Dynamic context selection in multi-MCP scenarios: instead of loading all tool context regardless of relevance, analyze the current query first and include only relevant context. 47% efficiency gain.
Persistent State Separates Production Agents from Demos
Agents that reset context every session are toys. Production-grade agents require persistent state (learned skills, user preferences, task history) that survives session boundaries. The 'slow initial learning → fast execution' curve is the signature of real value.
AI executive assistant that learns email patterns, writing style, and spam rules over time. Initial setup cost amortizes as learned context eliminates friction in subsequent interactions—exponential returns from persistent skills.

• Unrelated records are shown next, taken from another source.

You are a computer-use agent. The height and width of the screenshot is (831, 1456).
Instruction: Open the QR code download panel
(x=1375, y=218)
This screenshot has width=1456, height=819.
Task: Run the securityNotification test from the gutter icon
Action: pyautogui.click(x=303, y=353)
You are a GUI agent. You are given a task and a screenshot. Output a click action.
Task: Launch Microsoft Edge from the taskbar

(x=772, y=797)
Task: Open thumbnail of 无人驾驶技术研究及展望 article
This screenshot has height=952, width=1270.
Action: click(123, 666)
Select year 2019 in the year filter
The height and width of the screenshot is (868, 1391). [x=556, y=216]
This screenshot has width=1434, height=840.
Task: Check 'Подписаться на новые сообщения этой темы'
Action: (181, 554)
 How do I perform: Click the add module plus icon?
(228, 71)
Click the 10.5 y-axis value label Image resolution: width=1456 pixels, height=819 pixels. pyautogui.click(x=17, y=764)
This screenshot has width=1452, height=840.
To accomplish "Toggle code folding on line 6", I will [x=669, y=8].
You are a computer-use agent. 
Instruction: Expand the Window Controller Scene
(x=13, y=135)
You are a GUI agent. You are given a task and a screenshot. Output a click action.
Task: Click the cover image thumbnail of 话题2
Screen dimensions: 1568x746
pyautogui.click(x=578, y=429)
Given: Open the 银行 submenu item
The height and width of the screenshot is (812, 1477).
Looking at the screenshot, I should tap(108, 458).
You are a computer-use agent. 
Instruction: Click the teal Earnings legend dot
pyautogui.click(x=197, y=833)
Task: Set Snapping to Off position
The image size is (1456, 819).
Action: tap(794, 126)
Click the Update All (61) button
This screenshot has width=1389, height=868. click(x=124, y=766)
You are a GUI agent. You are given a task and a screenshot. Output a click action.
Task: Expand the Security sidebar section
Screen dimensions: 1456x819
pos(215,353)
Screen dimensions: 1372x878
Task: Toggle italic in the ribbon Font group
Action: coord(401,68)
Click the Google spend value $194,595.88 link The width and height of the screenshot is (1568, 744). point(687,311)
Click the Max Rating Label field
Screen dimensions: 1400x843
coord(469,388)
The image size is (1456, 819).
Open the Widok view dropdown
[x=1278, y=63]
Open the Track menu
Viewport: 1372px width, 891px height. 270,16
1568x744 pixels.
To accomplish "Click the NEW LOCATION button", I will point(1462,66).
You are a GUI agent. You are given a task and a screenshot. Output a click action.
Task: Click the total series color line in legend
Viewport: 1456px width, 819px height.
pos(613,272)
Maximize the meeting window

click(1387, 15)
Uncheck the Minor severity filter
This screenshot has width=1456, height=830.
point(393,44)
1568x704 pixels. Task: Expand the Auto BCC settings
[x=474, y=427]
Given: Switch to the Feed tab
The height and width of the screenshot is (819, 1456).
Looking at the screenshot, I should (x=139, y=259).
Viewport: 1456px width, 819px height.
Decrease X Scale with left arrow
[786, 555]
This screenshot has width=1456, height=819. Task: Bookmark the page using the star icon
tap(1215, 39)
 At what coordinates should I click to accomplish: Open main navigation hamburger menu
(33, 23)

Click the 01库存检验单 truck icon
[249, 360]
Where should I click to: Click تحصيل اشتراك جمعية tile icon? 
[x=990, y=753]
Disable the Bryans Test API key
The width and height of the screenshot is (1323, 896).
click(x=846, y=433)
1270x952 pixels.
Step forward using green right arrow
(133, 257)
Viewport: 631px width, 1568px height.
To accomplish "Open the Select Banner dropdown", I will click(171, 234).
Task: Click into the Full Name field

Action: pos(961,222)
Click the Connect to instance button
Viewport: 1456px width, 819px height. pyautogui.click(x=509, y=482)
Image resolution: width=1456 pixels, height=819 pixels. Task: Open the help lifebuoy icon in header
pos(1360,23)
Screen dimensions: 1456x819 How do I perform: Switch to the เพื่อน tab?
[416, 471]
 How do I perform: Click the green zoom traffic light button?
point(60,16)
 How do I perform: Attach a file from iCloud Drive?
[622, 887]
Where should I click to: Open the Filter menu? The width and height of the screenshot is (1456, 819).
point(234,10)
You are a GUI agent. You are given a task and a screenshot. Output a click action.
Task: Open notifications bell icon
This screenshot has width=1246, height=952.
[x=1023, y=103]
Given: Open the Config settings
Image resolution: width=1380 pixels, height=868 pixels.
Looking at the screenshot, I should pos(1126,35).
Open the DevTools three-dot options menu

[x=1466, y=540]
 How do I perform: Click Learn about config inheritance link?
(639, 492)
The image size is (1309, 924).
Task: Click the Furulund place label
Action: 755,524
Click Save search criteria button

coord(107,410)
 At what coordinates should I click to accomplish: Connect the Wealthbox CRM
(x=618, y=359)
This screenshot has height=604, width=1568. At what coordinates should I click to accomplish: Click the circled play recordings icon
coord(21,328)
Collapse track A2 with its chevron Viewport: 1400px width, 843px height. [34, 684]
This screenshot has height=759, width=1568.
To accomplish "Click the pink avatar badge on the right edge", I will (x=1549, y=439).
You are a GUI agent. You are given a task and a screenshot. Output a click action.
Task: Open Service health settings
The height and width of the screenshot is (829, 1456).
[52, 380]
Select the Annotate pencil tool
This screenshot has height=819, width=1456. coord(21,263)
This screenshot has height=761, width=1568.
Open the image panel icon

Progressive Disclosure Beats Comprehensive Documentation
Agents perform better with lightweight primary context (SKILL.md with only non-obvious information) + flat-hierarchy references for domain details. Deep nesting and comprehensive upfront docs create context pollution. The pattern: minimalism + dynamic constraint adjustment matched to task risk.
Keep primary artifact (SKILL.md) lightweight and directive. Use flat-hierarchy references only for domain-specific detail. Match constraint level to task risk: low (scripts), medium (templates), high (natural language). Embed validation loops.
Agent Failures Are Prompt Clarity Failures
When agents don't behave as expected, the bottleneck is rarely model capability—it's unclear/misaligned prompting. The human hasn't clarified the problem in the AI's native language/format. This is the debugging heuristic: audit prompt clarity before optimizing agent logic.
Common complaint: 'agent keeps doing the wrong thing.' Root cause: unclear prompting, not model limitations. Before optimizing agent, audit: Are you specific about success criteria? Are you using language the model naturally understands?
Subagent Context Isolation Prevents Window Pollution
Delegating high-volume, low-semantic-value operations (execution traces, command outputs) to separate context windows preserves main context for reasoning. This is context budget allocation: isolate noisy subprocesses so core intelligence doesn't degrade.
Bash subagent handles multi-step operations in a separate context window, preventing main conversation thread from accumulating irrelevant execution traces. Main thread stays focused on problem-solving; separate thread handles implementation details.